One student on campus has utilized the available accomodations for her ADHD the majority of her time on campus. Thesis student Arianna Rodriguez has worked with SDS since her first year at New College. 

“In my first year I was struggling in all my classes,” Rodriguez said. “I began taking medication and soon realized that I needed additional help. I wasn’t finishing any of my exams on time despite how fast I worked. This helped me recognize that I should try accommodations.”

Rodriguez was diagnosed in first grade and initially received accommodations in elementary school. 

“I moved around a lot as a kid, so it was hard to keep up with enforcing these,” Rodriguez said. “Luckily, I still had this paperwork available and was able to use it to get my accommodations in college.”

Her current accommodations allow her to take exams at the SDS testing center with additional time. 

“My ability to complete research and do well on assignments are not affected by my ADHD and can not be tested in an exam,” Rodriguez said. “Exam accommodations allow me to be at a fair level with everybody else and not be counted out.”

She said that throughout her first three complete years, New College has never requested a strict format for diagnosis letters.
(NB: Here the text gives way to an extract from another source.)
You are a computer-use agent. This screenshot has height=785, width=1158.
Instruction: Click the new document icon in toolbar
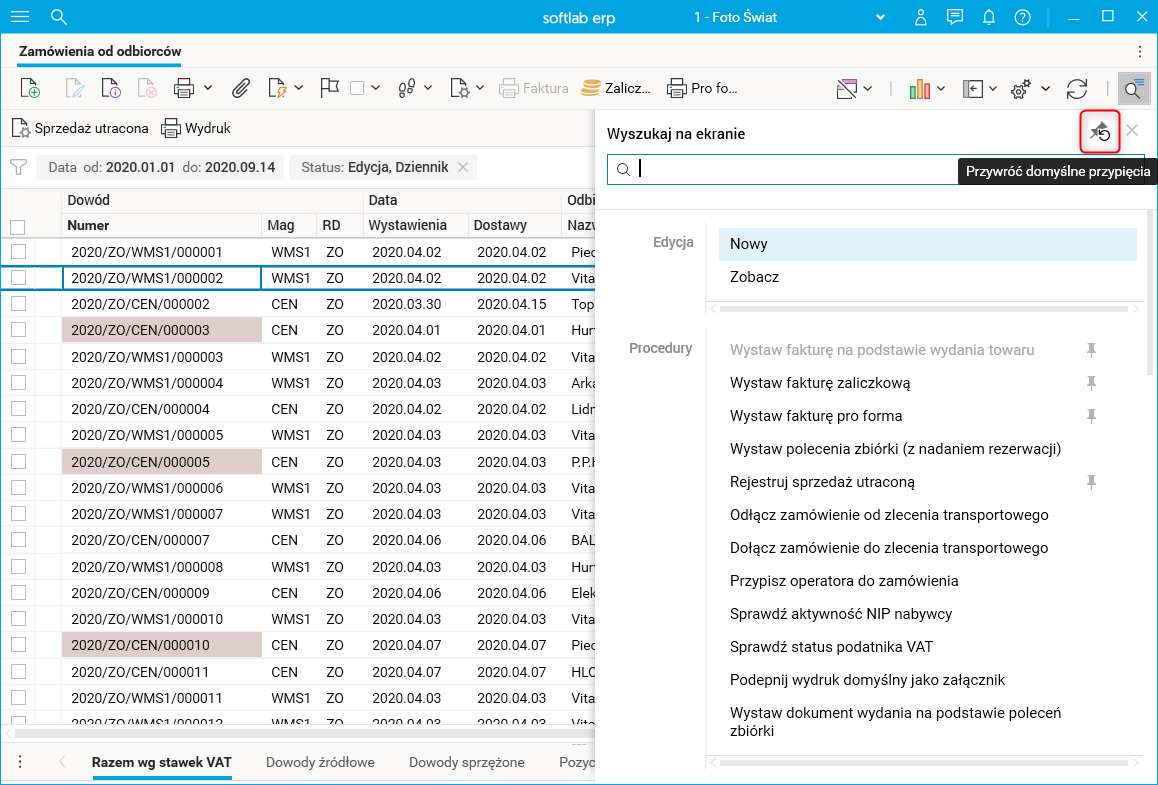click(x=30, y=89)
Her professors have all been very accepting of her needs. Rodriguez does not think any student considering accommodations should be afraid to try it.

“I do not regret it at all, I’d say 100 percent go for it,” Rodriguez said. 

Mayer wants each and every student to be looked at as a person, and not a person with a disability. He wants to make campus as comfortable as possible for students who need additional help.

“I’d like students with disabilities to know first and foremost, that they aren’t alone,” Mayer said. “I want to offer them hope that, despite having a disability or disabilities, they can be resilient and successful. I believe in listening to people and providing a validation to their concerns. I want to help them learn skills in self-advocacy related to their disabilities, because they likely will have to use those skills once they graduate from New College and move on to future endeavors in their lives.”